2/ Une consultation sur les orientations stratégiques tous les quatre ans
Accord Galloo France du 9 septembre 2019

 

« Article 4. Organisation des consultations obligatoires et bdes

Il est rappelé que, conformément à l’article L. 2312-17 du Code du Travail, sont notamment réunies dans la BDES, les informations nécessaires aux trois grandes consultations récurrentes du CSE.

La BDES doit contribuer à donner une vision claire et globale de la formation et de la répartition de la valeur créée par l’activité de l’entreprise.

Elle doit également permettre aux élus d’exercer utilement leurs compétences.

Les données de la BDES se limitent aux années N-2 et N-1.

  •  La consultation sur les orientations stratégiques

Les parties conviennent d’une périodicité quadriennale, sauf en cas d’évolution majeure des orientations stratégiques de l’entreprise. Un point d’information sera toutefois effectué chaque année.

La première consultation du CSE menée au cours de l’année 2019 constituera le début de ce cycle de consultation quadriennale (…) ».

 

 

► Pourquoi cette clause ne nous apparaît pas conforme à la loi : les trois grandes consultations récurrentes (orientations stratégiques, situation économique et financière et politique sociale) demeurent obligatoires dans le cadre du CSE, elles sont d’ordre public (article L. 2312-17 du code du travail).

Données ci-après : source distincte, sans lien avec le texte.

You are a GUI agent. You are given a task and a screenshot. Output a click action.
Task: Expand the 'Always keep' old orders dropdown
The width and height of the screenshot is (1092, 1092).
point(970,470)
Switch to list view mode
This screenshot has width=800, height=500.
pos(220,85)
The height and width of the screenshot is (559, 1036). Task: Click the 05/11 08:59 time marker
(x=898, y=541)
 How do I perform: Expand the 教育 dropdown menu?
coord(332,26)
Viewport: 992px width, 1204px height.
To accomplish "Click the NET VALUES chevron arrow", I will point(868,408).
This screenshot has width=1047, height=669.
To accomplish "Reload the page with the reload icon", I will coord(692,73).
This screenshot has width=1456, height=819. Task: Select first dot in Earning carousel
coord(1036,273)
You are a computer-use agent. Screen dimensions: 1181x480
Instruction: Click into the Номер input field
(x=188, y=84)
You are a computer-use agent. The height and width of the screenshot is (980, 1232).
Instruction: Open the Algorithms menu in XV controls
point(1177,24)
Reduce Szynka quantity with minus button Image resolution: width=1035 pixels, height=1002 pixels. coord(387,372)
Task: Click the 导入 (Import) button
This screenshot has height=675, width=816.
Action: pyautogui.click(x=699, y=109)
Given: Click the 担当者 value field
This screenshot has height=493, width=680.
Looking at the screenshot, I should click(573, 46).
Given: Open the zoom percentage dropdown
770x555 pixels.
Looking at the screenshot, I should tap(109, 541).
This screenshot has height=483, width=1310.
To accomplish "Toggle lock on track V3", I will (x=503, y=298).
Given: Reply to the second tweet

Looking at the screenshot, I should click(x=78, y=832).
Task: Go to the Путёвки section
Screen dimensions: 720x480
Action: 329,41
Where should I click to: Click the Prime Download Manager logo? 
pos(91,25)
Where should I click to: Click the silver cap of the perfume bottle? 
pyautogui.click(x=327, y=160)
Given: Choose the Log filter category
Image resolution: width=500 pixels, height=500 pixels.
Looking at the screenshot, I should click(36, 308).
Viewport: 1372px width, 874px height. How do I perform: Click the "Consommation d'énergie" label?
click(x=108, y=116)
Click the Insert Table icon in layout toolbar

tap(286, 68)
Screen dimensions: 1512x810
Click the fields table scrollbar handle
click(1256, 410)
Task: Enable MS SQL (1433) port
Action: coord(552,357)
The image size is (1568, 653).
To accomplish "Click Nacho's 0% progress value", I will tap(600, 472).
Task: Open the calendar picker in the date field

Un accord d’entreprise peut :

  • définir le contenu, la périodicité et les modalités de ces trois consultations récurrentes ainsi que la liste et le contenu des informations nécessaires à ces consultations ;
  • prévoir la possibilité pour le CSE d’émettre un avis unique portant sur tout ou partie des thèmes des trois grandes consultations.
Mais attention, la périodicité des consultations prévue par l’accord ne peut être supérieure à trois ans (article L. 2312-19 du code du travail). Ainsi, retenir que la consultation sur les orientations stratégiques a lieu tous les quatre ans, même si des gardes-fous sont par ailleurs prévus, apparaît contestable.
 
3/ La santé/sécurité n’est abordée que deux fois par an en réunions du CSE
Accord Vacances Léo Lagrange du 1er août 2019

 

« Article 6 – Réunions plénières

Les membres de la délégation du personnel au CSE sont reçus collectivement par l’employeur ou son représentant selon la périodicité suivante : à défaut d’accord, le nombre de réunions est fixé au minimum de 6 réunions par an.

Au moins 2 réunions du CSE portent annuellement en tout ou partie sur les attributions du comité en matière de santé, sécurité et conditions de travail, plus fréquemment en cas de besoin.

En outre, conformément à l’article L. 2315-27, le CSE est réuni :

– à la suite de tout accident ayant entraîné ou ayant pu entraîner des conséquences graves

– ainsi qu’en cas d’événement grave lié à l’activité de l’entreprise, ayant porté atteinte ou ayant pu porter atteinte à la santé publique ou à l’environnement. (…) »

 

 

► Pourquoi cette clause ne nous apparaît pas conforme à la loi : afin de limiter les conséquences de la suppression du CHSCT, le législateur impose qu’au moins « quatre réunions du CSE portent annuellement en tout ou partie sur les attributions du comité en matière de santé, sécurité et conditions de travail, plus fréquemment en cas de besoin, notamment dans les branches d’activité présentant des risques particuliers » (article L. 2315-17 du code du travail). Cette règle est d’ordre public, les partenaires sociaux en entreprise ne peuvent pas y déroger défavorablement.